Why are all solutions to this system of pendulum differential equations a linear combination of the two given solutions? I am currently trying to do a lab report for a coupled pendulums experiment in which we find the following linear system of second order differential equations (describing the position as a function of time of the two masses): $$\dfrac{\text{d}^2}{\text{d}t^2}\begin{pmatrix}x_1\\x_2\\\end{pmatrix} = \begin{pmatrix}-\omega_0^2-k & & k\\k & & -\omega_0^2-k\\\end{pmatrix}\begin{pmatrix}x_1\\x_2\\\end{pmatrix}$$
And the lab notes states that all solutions are linear combinations of the following two solutions $$\begin{pmatrix}x_1\\x_2\\\end{pmatrix} = A_{sym}\begin{pmatrix}1\\1\\\end{pmatrix}\cos{(\omega_{sym}t+\phi_{sym})}$$
$$\begin{pmatrix}x_1\\x_2\\\end{pmatrix} = A_{asym}\begin{pmatrix}1\\-1\\\end{pmatrix}\cos{(\omega_{asym}t+\phi_{asym})}$$
where $\omega_{sym} = \omega_0$ and $\omega_{asym} = \sqrt{\omega_0^2+2k}\\$
I can understand intuitively why the two solutions span all solutions but I can't really make sense of it mathematically. I think my confusion comes from the fact that they are spanning a space of functions rather than finite vectors. Can somebody please explain fully in a simple way why the two solutions span all solutions?
 A: Recall from linear algebra that given an operator $A$ acting on vectors $\vec{v}$ of $\mathbb{R}^n$, the equation $$A\vec{v}=0$$ defines the kernel or null-space of the operator $A$. This is the subspace of all vectors that are mapped to 0 by such operator and its dimension correspond to $n-\textrm{Rank}(A)$. This is the case for finite dimensional spaces but is generalized to vector spaces of functions and almost the same things apply.
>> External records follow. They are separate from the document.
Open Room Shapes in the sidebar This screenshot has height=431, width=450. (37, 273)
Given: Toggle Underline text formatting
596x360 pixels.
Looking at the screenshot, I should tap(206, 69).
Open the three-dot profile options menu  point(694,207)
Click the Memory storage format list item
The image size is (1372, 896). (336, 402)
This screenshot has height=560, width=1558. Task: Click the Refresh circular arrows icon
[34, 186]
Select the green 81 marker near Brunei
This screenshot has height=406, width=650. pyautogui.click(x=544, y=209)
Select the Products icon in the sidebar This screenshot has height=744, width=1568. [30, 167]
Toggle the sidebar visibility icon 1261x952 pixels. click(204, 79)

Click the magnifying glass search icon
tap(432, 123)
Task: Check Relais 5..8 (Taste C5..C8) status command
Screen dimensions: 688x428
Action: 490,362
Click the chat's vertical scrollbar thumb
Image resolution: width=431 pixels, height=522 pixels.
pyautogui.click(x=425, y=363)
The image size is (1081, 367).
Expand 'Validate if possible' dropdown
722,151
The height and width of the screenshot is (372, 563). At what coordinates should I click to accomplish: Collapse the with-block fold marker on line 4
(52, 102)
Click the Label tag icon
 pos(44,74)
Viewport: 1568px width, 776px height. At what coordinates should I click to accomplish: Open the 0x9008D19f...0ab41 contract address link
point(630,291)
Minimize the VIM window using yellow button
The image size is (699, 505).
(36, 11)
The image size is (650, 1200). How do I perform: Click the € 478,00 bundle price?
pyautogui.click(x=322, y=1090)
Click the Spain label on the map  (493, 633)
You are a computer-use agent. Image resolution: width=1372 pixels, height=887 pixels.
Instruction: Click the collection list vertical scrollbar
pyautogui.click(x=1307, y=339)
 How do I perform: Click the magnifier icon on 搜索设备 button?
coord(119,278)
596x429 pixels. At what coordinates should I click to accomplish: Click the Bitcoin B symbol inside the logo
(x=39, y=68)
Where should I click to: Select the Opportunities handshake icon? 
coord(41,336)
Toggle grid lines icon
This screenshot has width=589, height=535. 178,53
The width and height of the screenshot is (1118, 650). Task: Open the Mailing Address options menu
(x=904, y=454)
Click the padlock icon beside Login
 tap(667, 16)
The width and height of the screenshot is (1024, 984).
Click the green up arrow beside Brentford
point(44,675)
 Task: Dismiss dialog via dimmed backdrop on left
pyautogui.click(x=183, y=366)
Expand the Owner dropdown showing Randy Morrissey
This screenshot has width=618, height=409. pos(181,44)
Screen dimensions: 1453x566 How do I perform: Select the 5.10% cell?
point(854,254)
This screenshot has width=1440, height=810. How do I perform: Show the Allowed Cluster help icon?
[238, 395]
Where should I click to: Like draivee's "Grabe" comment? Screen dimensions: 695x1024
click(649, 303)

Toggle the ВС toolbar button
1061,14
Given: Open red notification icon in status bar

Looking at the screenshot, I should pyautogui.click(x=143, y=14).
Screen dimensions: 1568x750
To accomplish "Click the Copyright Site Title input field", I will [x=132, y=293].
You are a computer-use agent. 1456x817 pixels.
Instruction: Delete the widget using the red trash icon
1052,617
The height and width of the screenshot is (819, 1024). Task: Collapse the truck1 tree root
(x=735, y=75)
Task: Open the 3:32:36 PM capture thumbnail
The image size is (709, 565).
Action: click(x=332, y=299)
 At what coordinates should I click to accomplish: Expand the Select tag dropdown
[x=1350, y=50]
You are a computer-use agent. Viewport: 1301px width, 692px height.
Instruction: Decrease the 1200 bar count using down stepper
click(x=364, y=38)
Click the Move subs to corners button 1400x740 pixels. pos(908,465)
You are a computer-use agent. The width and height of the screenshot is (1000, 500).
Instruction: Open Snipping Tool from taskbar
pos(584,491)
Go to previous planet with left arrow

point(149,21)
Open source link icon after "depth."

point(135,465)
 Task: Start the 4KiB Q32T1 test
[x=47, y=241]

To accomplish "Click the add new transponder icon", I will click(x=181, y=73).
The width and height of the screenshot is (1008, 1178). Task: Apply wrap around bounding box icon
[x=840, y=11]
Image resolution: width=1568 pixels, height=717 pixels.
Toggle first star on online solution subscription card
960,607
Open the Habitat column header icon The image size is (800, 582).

So here you have a differential operator 
$$A = \begin{pmatrix}
\frac{d}{dt^2} + \omega_0^2 + k^2 & k \\
k & \frac{d}{dt^2} + \omega_0^2 + k^2
\end{pmatrix}$$
which is acting on some space space of functions $V$ (I will not go down in detail into which space is this but, assume "nice" functions). As you can see the the operator is actually acting on the direct product of two such spaces, $V^2=V\times V$, that is it is acting on two copies of some space of functions, so vectors look like $\vec{v} = (f_1(t),f_2(t))$ and we are solving for 
\begin{equation}A\vec{v}=0
\tag{1}
\label{eq:nullspace}
\end{equation} as before. Now under the same philosophy of the usual linear algebra case, the most that can happen is that the operator sends everything to zero, in which case the null-space will have dimension $2n$ where $n$ would be now the dimension of $V$ and could be infinite. However, from differential equations theory we now that second order ODE's will need to be supplied with two boundary conditions, and this is exactly what is related to the freedom of "directions" you have in this null space. So if you think about the solutions as directions in a vector space, this is telling you that there is at most two directions in which you can "move" or change the conditions while still satisfying $\eqref{eq:nullspace}$. This would happen to each copy separately if there were no off-diagonal terms, but since here they are not zero, what they do is couple the equations and thus force a particular relation between the components, given by the eigenvalues. At the end of the day the important thing is to realize that all boils down to the dimension of a null-space of an operator in a space of functions and this is limited by the order of the ODE's involved and the size of the system.